I'm new on C programming and I'm testing some code where I receive and process an UDP packet formatted as follow:

UINT16 port1
UINT16 port2

The corresponding values on this test are:

6005
5555

If I print the whole packet buffer I get something like this:

u^W³^U><9e>^D

How can I break it and get the right values? I've tried uint16_t and unsigned short and even the function htons, but didn't work either I just get wrong numbers, I'm trying something like this:

int l = 0;
unsigned short *primaryPort = *(unsigned short*) &buffer[l]; 
AddToLog(logInfo, "PrimaryPort: %u\n", primaryPort);
l += sizeof(*primaryPort);
unsigned short *secondaryPort = *(unsigned short *) &buffer[l]; 
AddToLog(logInfo, "SecondaryPort: %u\n", secondaryPort);
l += sizeof(*secondaryPort);

What is the right or the best way to get these values? I think these two uint16 values are not integer formatted, I think it's just an uint16 char text on this characters u^W³^U><9e>^D, so perhaps I'm getting the wrong numbers because I'm processing like an integer. But I've tried everything and I just can't get the right values.

> **Required actions**
1) In the question about reading UDP packet values, what are the expected values for the two ports in the test?
2) Shorten the paragraph of the UDP packet question that begins "What is the right or the best way", keeping its main points.
3) Write the next part of the question about reading UDP packet values, starting right after its last sentence.

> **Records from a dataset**
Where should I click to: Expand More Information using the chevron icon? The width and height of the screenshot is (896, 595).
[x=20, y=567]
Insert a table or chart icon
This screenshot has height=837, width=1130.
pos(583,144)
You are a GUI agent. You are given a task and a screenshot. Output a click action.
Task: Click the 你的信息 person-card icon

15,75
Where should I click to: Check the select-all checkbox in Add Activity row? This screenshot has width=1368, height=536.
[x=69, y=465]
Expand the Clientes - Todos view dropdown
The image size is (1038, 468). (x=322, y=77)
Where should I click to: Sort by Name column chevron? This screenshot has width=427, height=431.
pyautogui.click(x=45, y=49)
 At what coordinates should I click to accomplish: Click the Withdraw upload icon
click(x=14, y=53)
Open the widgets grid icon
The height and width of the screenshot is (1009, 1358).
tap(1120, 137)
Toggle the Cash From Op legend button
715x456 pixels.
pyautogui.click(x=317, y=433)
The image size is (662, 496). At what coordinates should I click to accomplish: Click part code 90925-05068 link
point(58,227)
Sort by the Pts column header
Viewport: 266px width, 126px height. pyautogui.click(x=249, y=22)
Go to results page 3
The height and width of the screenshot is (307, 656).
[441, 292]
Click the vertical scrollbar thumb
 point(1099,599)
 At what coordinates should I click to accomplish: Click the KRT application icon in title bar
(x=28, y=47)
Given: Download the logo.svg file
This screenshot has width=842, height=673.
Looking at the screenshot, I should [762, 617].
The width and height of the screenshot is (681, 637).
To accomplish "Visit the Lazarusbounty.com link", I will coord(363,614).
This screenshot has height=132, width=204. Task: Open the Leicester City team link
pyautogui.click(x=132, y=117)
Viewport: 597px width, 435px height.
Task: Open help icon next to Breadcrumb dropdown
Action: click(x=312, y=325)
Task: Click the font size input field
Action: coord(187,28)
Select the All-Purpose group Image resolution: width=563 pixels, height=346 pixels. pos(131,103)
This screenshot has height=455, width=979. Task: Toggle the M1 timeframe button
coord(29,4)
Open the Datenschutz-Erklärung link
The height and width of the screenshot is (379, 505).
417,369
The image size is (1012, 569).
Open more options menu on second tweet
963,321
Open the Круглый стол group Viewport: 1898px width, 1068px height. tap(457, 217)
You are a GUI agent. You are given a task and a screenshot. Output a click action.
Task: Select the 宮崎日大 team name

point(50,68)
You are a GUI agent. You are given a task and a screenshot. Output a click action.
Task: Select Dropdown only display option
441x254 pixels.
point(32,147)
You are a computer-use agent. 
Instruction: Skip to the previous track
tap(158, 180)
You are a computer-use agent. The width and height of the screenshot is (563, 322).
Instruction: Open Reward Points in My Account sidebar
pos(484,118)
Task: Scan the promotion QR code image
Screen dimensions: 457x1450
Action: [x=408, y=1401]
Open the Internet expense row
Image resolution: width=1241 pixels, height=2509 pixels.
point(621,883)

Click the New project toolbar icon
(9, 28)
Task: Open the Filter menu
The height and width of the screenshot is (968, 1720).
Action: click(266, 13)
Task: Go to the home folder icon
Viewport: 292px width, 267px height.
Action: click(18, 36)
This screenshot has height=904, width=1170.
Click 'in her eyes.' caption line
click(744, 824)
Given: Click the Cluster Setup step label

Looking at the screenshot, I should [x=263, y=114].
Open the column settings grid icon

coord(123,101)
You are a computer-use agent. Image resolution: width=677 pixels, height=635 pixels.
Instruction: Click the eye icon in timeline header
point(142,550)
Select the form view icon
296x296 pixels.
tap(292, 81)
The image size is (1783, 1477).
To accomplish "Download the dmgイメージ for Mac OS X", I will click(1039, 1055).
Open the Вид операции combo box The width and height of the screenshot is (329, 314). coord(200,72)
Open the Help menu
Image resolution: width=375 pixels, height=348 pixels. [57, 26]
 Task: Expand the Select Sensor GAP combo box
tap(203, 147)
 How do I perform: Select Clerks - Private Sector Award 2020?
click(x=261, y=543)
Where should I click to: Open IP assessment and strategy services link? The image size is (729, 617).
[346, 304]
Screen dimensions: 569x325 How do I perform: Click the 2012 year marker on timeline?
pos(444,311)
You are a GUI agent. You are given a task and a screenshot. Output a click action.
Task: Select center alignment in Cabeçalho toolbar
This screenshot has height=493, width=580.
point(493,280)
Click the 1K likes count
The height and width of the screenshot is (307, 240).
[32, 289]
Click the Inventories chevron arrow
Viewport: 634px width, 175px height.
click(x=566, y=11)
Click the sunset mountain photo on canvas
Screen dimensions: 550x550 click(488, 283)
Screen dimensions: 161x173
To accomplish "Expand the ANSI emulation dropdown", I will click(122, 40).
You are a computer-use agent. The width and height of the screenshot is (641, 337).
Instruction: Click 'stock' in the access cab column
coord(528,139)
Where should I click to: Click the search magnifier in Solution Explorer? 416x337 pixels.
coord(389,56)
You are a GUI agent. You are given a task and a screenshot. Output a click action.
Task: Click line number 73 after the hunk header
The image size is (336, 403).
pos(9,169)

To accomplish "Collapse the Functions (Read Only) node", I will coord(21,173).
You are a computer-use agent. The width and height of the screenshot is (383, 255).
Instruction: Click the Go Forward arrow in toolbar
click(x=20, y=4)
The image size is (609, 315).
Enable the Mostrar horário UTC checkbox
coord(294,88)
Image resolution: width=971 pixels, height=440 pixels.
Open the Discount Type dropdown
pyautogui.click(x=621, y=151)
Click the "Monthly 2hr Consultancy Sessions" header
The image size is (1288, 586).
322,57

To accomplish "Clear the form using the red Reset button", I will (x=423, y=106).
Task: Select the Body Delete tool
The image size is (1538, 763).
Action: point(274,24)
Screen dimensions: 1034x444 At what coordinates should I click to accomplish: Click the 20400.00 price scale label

> **Answers per task**
1) 6005 for port1 and 5555 for port2.

2) The poster asks for the best way to get the two values. The poster suspects they aren't stored as integers but as uint16 character text in "u^W³^U><9e>^D". Reading them as integers may be why the numbers come out wrong. Despite trying everything, the right values still don't appear.

3)
Answer 1

When I look at the buffer you receive, it indeed starts with 6005 (little Endian):

6005 is 0x1775 and the first two characters are u (0x75) and Ctrl-W (0x17). So you should get the int value by:

 unsigned short primaryPort = (buffer[l] & 0xff) | ((buffer[l+1] & 0xff) << 8 );

and the same for the secondary port.

Edit

It works because:

In an expression like buffer[l] & 0xff, buffer[i] is implicitly casted into an int (search for 'integer promotion' to learn more). Masking it with 0xff is neccessary if buffer is char *: Then buffer[i] is a signed char and thus, if the highest bit is set, it's value is negative (e.g. '\xff' is -1). Masking it makes sure that we get a positive value in the range 0 - 255 instead. Last but not least, the shift operator << 8 shifts the byte value to the next higher byte the calculated int. Finally the result of the complete operation is implicitly casted to unsigned short which can be done safely because the calculated int is less or equal to 0xffff.